3.7: The Overall Layout of a Bisonc++ Grammar File

Bisonc++ processes a file containing a grammar definition. Different from Bison++ and Bison grammar files, bisonc++'s grammar file consists of only two sections. The general form of a bisonc++ grammar file is as follows:

    Bisonc++ directives
    %%
    Grammar rules
        
Readers familiar with Bison may note that there is no C declaration section and no section to define Additional C code. With bisonc++ these sections are superfluous since, due to the fact that a bisonc++ parser is a class, all additionally required code can be incorporated into the parser class itself. Also, C++ classes normally only require declarations that can be provided in the classes' header files, so also the `additional C code' section was omitted from the grammar file.

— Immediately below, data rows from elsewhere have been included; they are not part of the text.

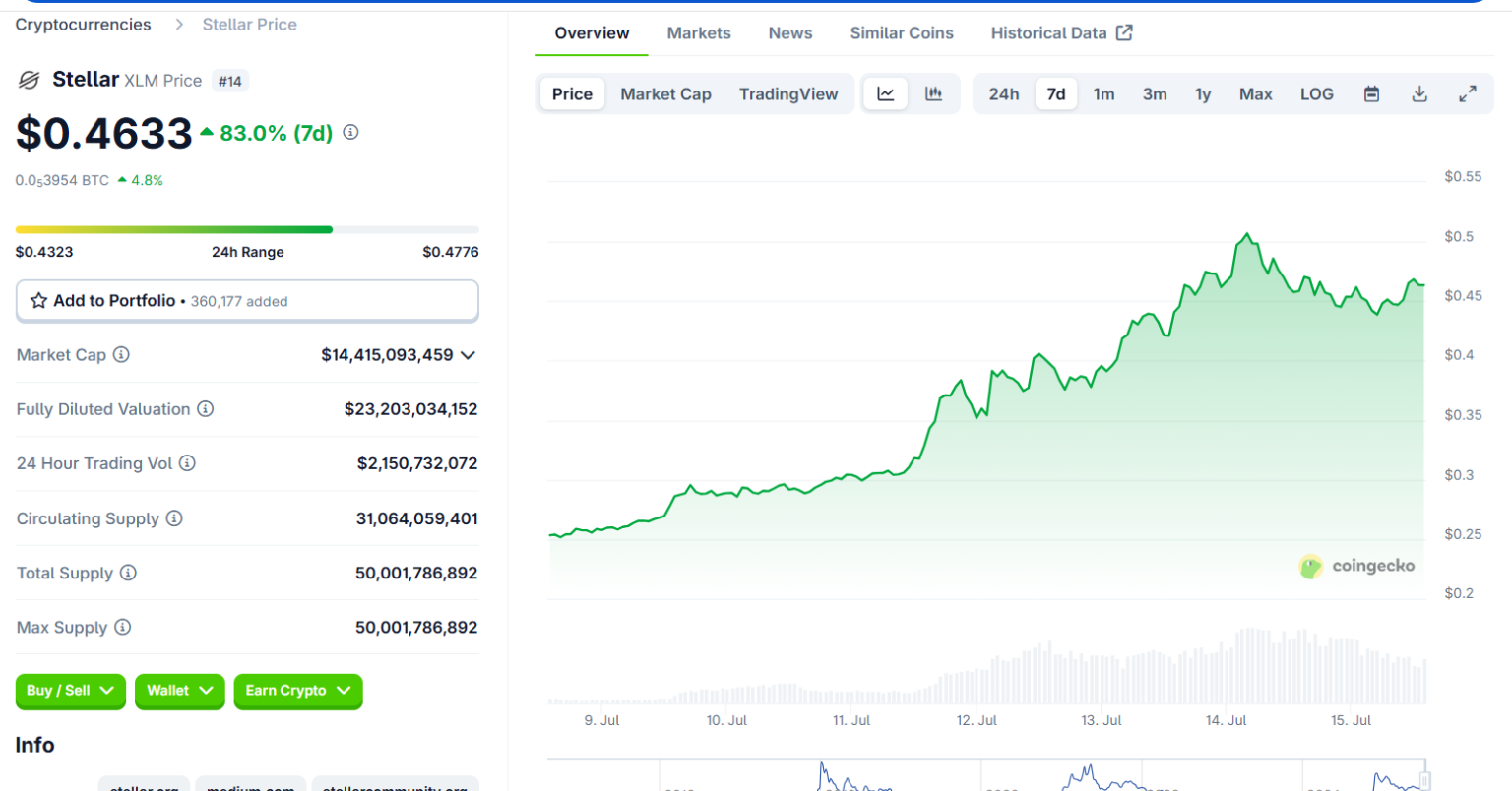This screenshot has width=1512, height=791.
Task: Go back via Cryptocurrencies breadcrumb link
Action: point(83,24)
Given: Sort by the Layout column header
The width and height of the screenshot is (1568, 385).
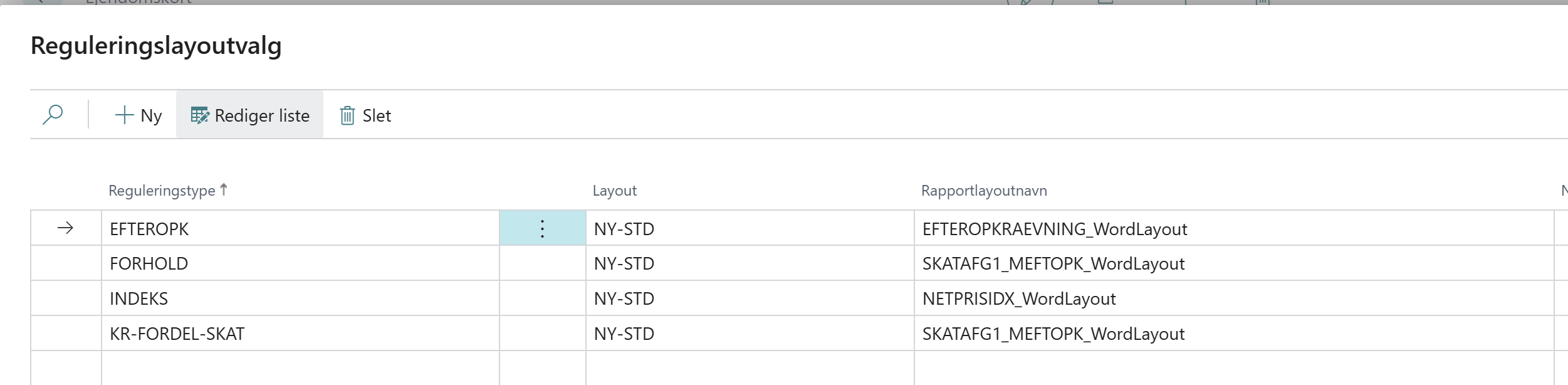Looking at the screenshot, I should pyautogui.click(x=614, y=191).
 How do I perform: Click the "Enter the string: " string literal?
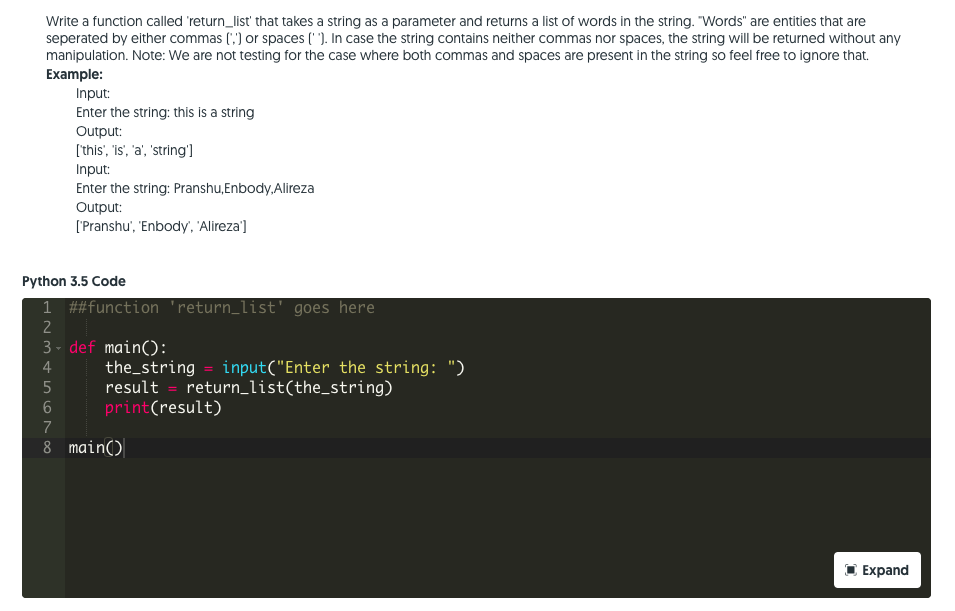pyautogui.click(x=366, y=367)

The `%%' is a punctuation that appears in every bisonc++ grammar file to separate the two sections.

The bisonc++ directives section contains all necessary directive specifications, like directives declaring the names of the terminal and nonterminal symbols, and directives describing operator precedence, and the data types of semantic values of various symbols.

The file's second section (grammar rules) is used to define how to construct each nonterminal symbol from its parts.

One special directive is availble that may be used in both the directives section and in the grammar rules section. This directive is %include, allowing you to split long grammar specifications into smaller, more comprehensible and accessible chunks. The %include directive is discussed in more detail in section 4.5.8.